Yazar Özgür Mumcu ile İstanbul Kitapçısı Kadıköy şubesinde keyifli bir sohbette buluştuk; merak ettiklerimizi sorduk.
“Dünyalılar”da toplumsal ve politik atmosferi bir bilim kurgu metaforuyla ele alıyorsunuz. Bu iki katmanı bir arada kurgularken sizi en çok zorlayan ya da heyecanlandıran şey neydi?

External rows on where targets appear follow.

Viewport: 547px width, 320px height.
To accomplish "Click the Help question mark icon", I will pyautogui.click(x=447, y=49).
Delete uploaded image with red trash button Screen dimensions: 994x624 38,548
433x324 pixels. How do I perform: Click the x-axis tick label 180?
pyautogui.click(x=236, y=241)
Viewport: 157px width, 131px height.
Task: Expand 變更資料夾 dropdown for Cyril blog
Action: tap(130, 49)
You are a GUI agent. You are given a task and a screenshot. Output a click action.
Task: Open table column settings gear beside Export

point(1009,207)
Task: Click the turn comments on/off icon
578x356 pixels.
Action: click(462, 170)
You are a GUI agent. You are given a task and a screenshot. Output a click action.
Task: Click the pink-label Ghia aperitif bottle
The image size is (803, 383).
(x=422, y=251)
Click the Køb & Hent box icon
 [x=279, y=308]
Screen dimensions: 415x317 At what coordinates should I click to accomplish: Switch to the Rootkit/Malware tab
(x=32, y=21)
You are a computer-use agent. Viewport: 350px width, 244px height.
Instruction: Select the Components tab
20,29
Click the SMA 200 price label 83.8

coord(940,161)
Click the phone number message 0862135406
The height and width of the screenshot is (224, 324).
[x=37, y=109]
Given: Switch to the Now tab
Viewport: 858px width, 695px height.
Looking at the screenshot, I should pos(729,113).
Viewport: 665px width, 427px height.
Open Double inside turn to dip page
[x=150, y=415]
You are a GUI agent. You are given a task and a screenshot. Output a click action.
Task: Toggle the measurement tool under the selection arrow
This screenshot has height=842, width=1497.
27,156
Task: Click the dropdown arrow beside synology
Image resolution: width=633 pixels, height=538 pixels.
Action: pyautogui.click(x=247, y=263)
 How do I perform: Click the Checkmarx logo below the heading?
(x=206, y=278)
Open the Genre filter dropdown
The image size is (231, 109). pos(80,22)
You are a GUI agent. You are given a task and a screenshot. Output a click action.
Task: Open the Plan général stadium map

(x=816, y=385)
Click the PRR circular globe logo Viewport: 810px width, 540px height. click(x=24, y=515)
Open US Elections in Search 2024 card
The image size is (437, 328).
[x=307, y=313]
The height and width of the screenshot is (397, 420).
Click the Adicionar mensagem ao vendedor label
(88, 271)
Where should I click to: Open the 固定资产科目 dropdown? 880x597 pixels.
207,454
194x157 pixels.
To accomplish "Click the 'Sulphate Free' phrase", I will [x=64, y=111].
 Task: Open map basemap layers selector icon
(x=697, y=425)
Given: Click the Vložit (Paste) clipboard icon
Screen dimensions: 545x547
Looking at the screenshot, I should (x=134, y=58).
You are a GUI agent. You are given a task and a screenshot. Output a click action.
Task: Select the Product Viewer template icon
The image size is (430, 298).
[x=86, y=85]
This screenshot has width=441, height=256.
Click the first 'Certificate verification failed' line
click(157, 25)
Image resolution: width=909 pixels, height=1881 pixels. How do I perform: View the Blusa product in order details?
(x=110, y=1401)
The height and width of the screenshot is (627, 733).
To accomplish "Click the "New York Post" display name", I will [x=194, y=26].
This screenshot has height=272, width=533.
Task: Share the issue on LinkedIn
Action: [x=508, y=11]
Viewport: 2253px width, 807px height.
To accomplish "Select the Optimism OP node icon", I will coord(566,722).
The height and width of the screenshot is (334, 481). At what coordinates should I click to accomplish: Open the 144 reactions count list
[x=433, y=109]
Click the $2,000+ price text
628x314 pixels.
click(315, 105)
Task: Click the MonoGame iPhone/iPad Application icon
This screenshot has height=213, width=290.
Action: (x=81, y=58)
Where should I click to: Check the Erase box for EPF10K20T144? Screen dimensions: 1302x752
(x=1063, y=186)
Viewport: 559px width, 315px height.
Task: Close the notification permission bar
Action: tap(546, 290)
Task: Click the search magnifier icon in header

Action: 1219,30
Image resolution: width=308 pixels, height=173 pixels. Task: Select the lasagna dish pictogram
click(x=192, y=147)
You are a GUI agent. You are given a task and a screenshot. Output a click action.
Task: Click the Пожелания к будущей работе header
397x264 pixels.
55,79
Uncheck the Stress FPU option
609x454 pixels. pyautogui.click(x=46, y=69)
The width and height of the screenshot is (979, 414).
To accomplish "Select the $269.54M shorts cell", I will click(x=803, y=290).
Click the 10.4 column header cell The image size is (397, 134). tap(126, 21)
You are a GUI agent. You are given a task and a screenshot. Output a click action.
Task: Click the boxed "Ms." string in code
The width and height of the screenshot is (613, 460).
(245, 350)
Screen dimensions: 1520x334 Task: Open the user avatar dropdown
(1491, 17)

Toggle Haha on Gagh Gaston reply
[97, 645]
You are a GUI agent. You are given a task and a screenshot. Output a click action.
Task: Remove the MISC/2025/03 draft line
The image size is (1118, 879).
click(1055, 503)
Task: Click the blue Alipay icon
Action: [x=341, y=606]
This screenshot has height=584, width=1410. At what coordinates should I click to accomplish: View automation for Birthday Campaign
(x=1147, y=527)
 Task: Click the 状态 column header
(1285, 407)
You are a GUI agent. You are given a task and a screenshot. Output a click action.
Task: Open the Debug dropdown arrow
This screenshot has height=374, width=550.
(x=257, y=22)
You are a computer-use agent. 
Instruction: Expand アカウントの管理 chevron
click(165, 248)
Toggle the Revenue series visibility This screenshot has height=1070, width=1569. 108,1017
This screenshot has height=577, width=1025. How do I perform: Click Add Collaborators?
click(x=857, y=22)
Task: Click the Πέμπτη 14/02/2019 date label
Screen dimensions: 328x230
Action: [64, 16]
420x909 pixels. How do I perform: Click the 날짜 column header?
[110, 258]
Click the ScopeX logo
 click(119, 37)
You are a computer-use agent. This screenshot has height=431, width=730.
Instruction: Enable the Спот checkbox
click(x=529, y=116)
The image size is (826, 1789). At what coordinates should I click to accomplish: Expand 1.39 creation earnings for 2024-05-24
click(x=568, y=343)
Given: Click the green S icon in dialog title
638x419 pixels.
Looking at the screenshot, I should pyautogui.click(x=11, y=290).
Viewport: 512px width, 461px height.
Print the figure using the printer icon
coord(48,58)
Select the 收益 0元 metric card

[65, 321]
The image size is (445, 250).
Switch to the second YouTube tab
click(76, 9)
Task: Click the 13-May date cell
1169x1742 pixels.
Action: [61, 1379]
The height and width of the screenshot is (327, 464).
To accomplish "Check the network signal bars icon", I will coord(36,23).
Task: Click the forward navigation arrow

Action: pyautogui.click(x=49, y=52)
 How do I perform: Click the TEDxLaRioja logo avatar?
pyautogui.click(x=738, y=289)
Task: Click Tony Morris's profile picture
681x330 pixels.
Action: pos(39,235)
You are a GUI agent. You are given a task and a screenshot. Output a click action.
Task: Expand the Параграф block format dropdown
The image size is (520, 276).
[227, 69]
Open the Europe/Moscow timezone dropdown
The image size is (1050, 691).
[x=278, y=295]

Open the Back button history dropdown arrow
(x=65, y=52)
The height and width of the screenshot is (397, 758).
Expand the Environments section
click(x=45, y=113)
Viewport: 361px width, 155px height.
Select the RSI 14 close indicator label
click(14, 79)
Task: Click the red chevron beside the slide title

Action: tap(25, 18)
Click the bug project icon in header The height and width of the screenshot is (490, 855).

Benim bilim kurguyu kullanmaktaki amacım toplumsal ve sosyal olaylar hakkında, insanlık hâli hakkında söyleyeceklerimi söylemek için ya da bu konuda fikir egzersizi yapmak içindi. Ben ikisini, toplumsal olanla siyasal olanı çok ayırmıyorum birbirinden. O sebeple zaten romanda yer alırken bunların birbirleriyle bütünleşik olmalarına dikkat etmeye çalıştım.
Kitapta “öteki” kavramı çok güçlü olarak işlenmiş. Sizce bugün Türkiye’de ya da dünyada insanlar “dünyalı” gibi hissettiğinde en çok hangi durumlarla karşılaşıyor?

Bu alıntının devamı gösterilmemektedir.